**Text segment**
========

There is a very rich tradition of books and movies set in schools. One reason is that like another popular setting, submarines, they present a closed environment. But the real reason is that schools and teachers play such a definitive role in our lives, not just during our formative years but always.
This movie is about one of those teachers. It has a lot in common with such classics of the genre as “Dead Poet’s Society,” but this time the story is told from the perspective of the teacher, rather than the students. And the teacher is the kind only the luckiest of us are able to have once or twice in our school careers.
Kevin Kline brings all of his considerable charisma and magnetism to the role of an inspiring and committed teacher of classical history named Mr. Hundert, whose high standards do not come from rigidity or humorlessness. He believes that “a man’s character determines his fate” and that it is his job to mold the character of his students. In an early scene, he gently admonishes a student not to cut across the grass, telling him to “stick to the path,” not just because it was better for the lawn, but because it was better for him. And he begins his class by having a student read aloud the boastful statement of an ancient conqueror whose name has all but disappeared from history. Hundert tells his class that “ambition and conquest without contribution is without consequence,” and he asks them, “What will your contribution be?”
A new student named Sedgewick Bell (Emile Hirsch) provides Hundert’s greatest challenge. He is insolent. He seems to value nothing but pleasure and shocking people. He knows that he will have the protection of his father, a Senator. But he also knows that he will not have the attention or understanding of his father, and it is missing that which makes him bitter and angry.
Hundert is patient and sympathetic. We get a glimpse of Hundert’s feelings about his own father, a sense of disappointment that may make him more willing to give Bell some latitude. Hundert gently persuades Bell to care about succeeding on the school’s terms. And that means competing for the school’s highest honor – winning the “Mr. Julius Caesar” competition.
Bell does care, perhaps more deeply than Hundert knows. Hundert bends the rules to put Bell in the final competition. But he has to make an important decision that will determine the outcome, taking into account the needs not just of Bell but of the school and the other students in the competition as well. Many years later, he must revisit those choices and reconsider the role he has played in the lives of the young men put under his care.

========

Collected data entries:
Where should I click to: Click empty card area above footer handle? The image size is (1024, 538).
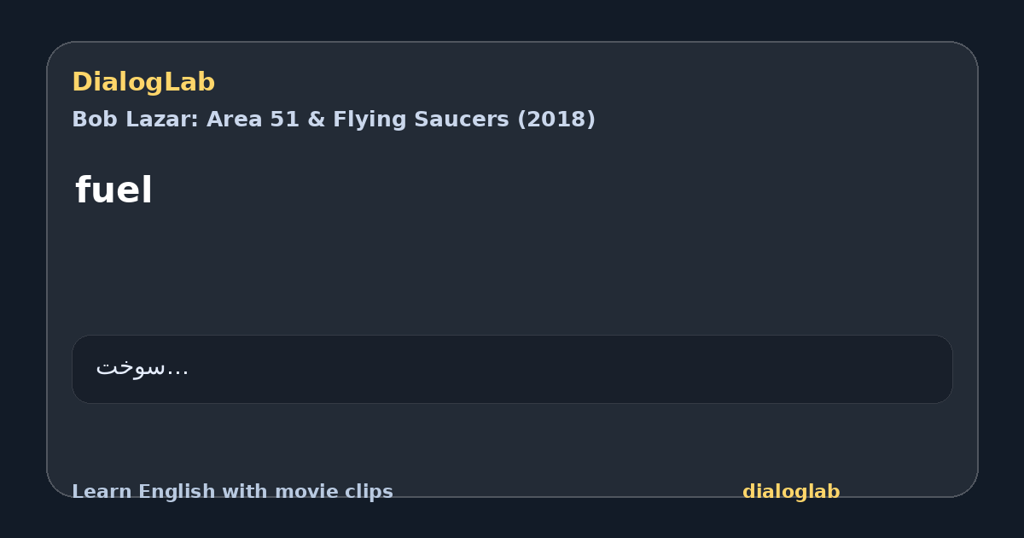pos(791,444)
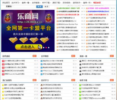This screenshot has height=100, width=117.
Task: Select the red carousel dot on the banner
Action: tap(46, 48)
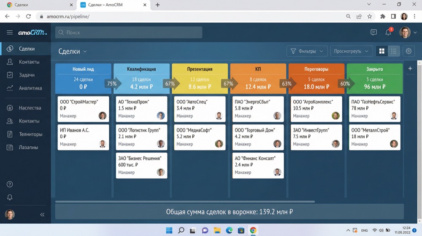
Task: Open the ООО "СтройМастер" deal card
Action: click(83, 109)
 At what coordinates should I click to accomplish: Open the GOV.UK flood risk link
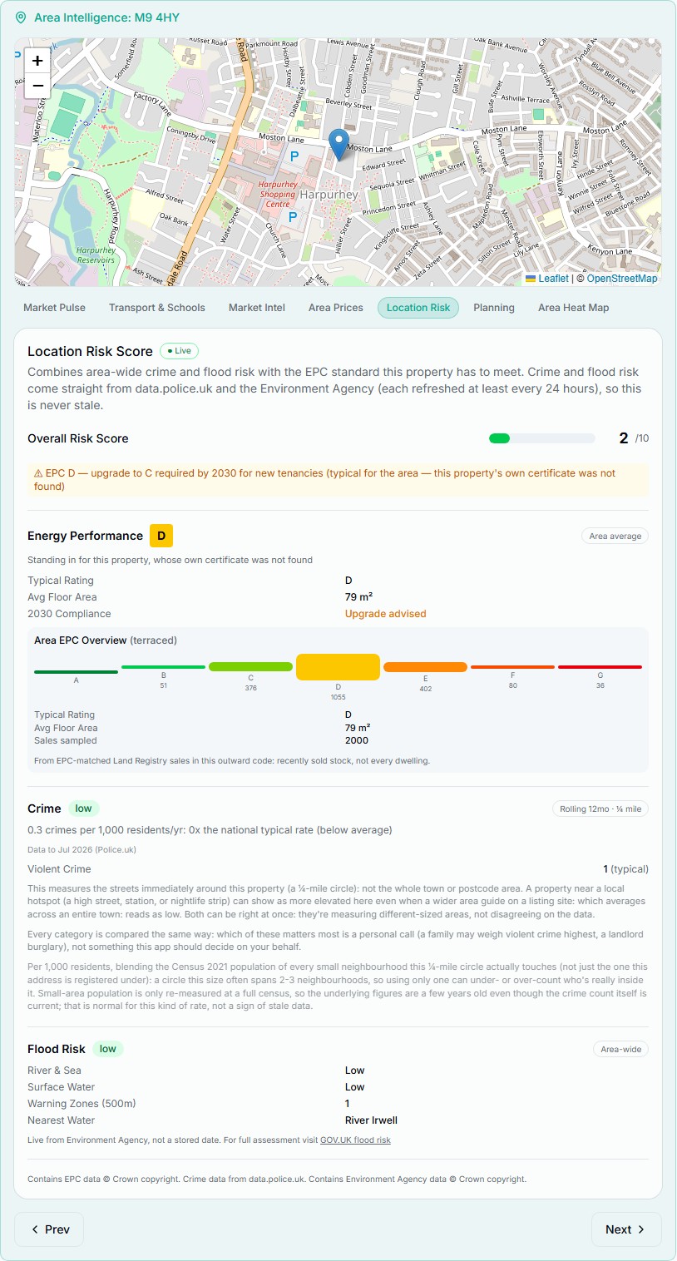[355, 1140]
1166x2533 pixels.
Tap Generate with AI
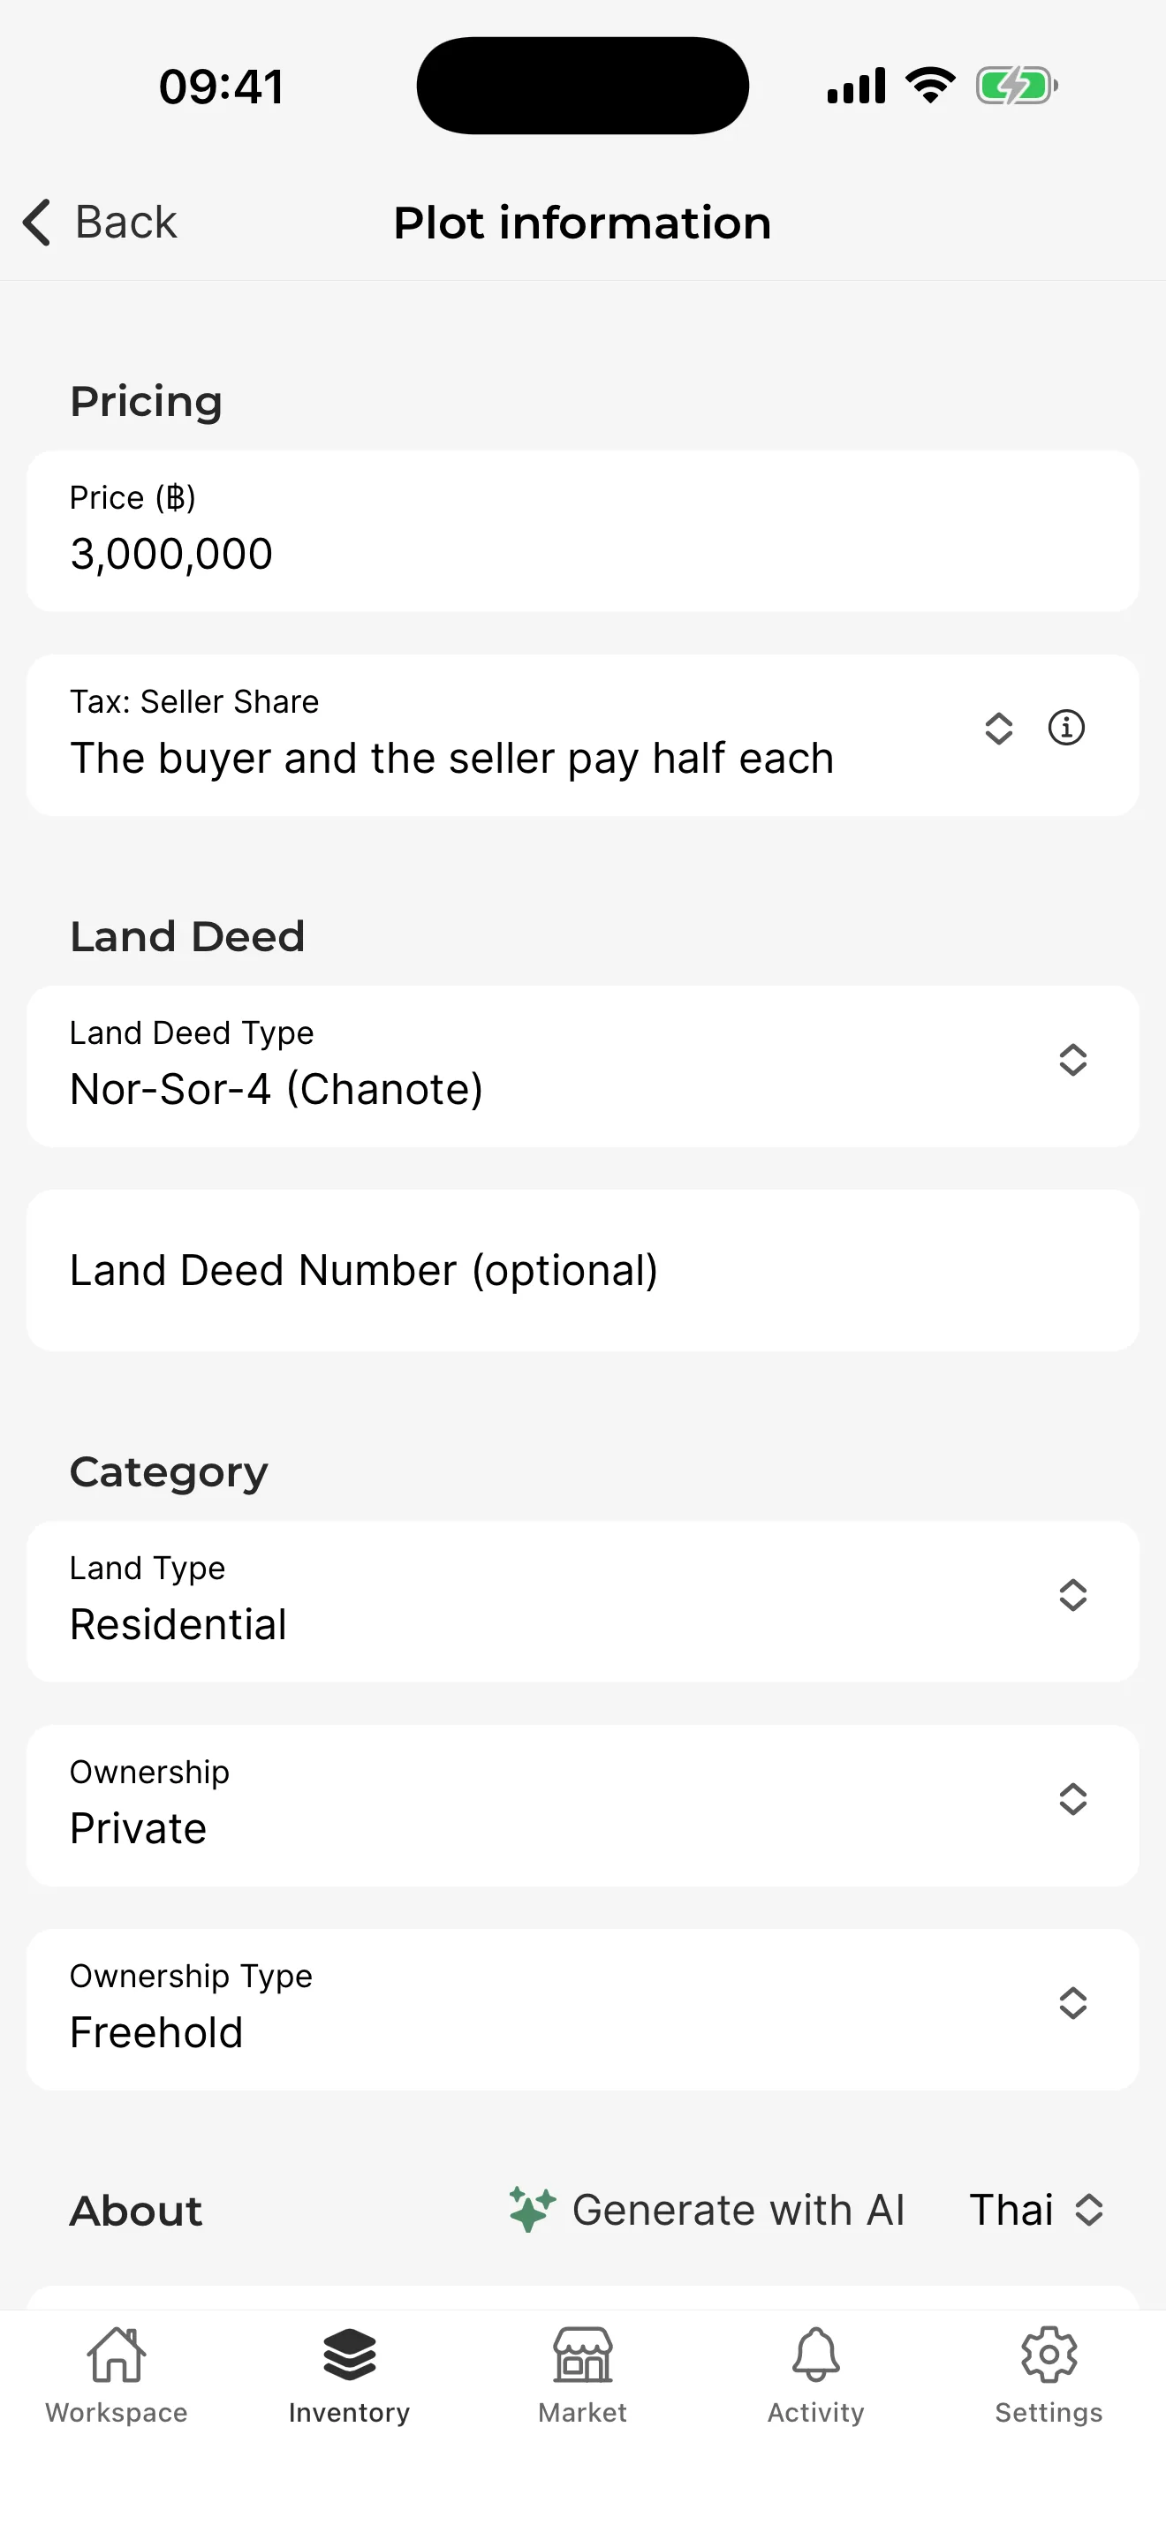(737, 2209)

========

**Complete the following**
**a.** According to the movie review, what does Hundert believe determines a man's fate?
**b.** Output the passage of the movie review starting at "There is a very" and ending at "our school careers.".
**c.** Pick up the movie review about the teacher Mr. Hundert and continue it from its final sentence.

**Your responses**
**a.** A man's character.

**b.**
There is a very rich tradition of books and movies set in schools. One reason is that like another popular setting, submarines, they present a closed environment. But the real reason is that schools and teachers play such a definitive role in our lives, not just during our formative years but always.
This movie is about one of those teachers. It has a lot in common with such classics of the genre as “Dead Poet’s Society,” but this time the story is told from the perspective of the teacher, rather than the students. And the teacher is the kind only the luckiest of us are able to have once or twice in our school careers.

**c.**
The first three quarters of the movie works well. Like the students, we cannot help being captivated and inspired by Hunderdt. But when the scene shifts to the present day so that Hunderdt can examine his own contribution and find that he has done both more and less than he thought, the story lurches into melodrama.
Parents should know that this movie has some mature material including very strong language, nudie magazines, and a reference to co-ed skinny dipping. Characters drink and smoke. The issue of character and integrity is a theme of the movie.
Families who see this movie should talk about Senator Bell’s statement that it is his job to mold his son’s character, not the school’s. In what way did he try to mold his son’s character? How was his son like him and how was he different? Is it possible to mold someone else’s character? What role does a school play, and what role do teachers play? Who else influences a person’s character and values? How much do we create for ourselves? What do we learn from Hundert’s reaction to Elizabeth’s news about moving away? What do we learn from his reaction to breaking the headmaster’s window? What do Hundert and Bell learn from their final encounter? What will your contribution be?
Families who enjoy this movie will enjoy some of the school movie classics like “Dead Poet’s Society,” “The Prime of Miss Jean Brodie,” “The Browning Version” (original version), “Mr. Holland’s Opus,” “Stand and Deliver,” “Lean on Me,” “School Ties,” “A Separate Peace,” (all with mature material), “Goodbye Mr. Chips” (the first version, with an Oscar-winning performance by Robert Donat, is better than the musical with Peter O’Toole), and the neglected miniseries gem, “The Lawrenceville Stories” (sharing Edward Hermann as headmaster with “The Emperor’s Club”).